TRON: Catalyst review – ambition and elegance combine in a bite-sized treat
In a world where the dividing line between a handheld game and a Big Telly game is entirely down to personal preference, it might seem redundant to single out TRON: Catalyst for praise as being particularly good on portables. But it is. It has the feel of a really good PSP or DS era tie-in game. It’s engineered for compactness and bite-sized play sessions, with simple controls, short quests, and concise story beats. And its compactness is reflected in the price. There’s no mistaking Catalyst’s modest, indie budget. Its scope and ambition, however, are anything but modest.
TRON: Catalyst reviewPublisher: Big Fan Games, Devolver DigitalDeveloper: Bithell GamesPlatform: Played on PC via Steam DeckAvailability: Out now on PC, PS5, Switch and Xbox Series S/X.
I should back up here for a second and clarify that Catalyst’s penchant for on-the-go play doesn’t amount to a game that is second-rate. Its story, which is delivered here in a visual novel style similar to Bithell Games’ earlier TRON: Identity (which, as it turns out, works much better as an elaborate prologue to this than it does as a standalone game), is a high-stakes road trip across the vast Arq Grid. It unfolds in a manner similar to an old Bioware game. Picture something like a streamlined Jade Empire and you’ve got it. The game batters through chapters and chews through locations at a decent pace, with limited optional side-quests and just enough length on the leash to make you feel like you’re exploring when you’re really just going where you need to.

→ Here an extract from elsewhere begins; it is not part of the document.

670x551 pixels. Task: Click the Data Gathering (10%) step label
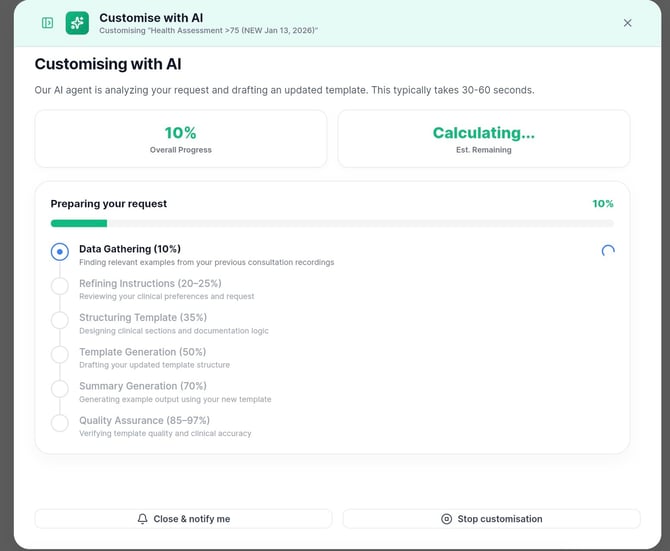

There aren’t any elaborate CGI movies to sit through, and there isn’t really any choice and consequence stuff. (Again, there’s enough dialogue selection to make you think it’s in there, but it really isn’t.) That might seem odd if you played the studio’s previous TRON game or indeed its earlier forays into This Sort Of Thing. Subsurface Circular, for example, was a single-location science fiction game that told its entire story in an elaborate dialogue system, it was about androids toppling a human empire and you only ever saw the inside of a train carriage.
TRON: Catalyst tells a similar kind of story about an overstretched system of control that is being challenged by an underclass of people – programs – who are fed up. I need not draw the contemporary parallels. What it doesn’t do is give you any real freedom to influence that narrative. Instead, it gives you a big ol’ to-do list and some cool TRON stuff to get it done with.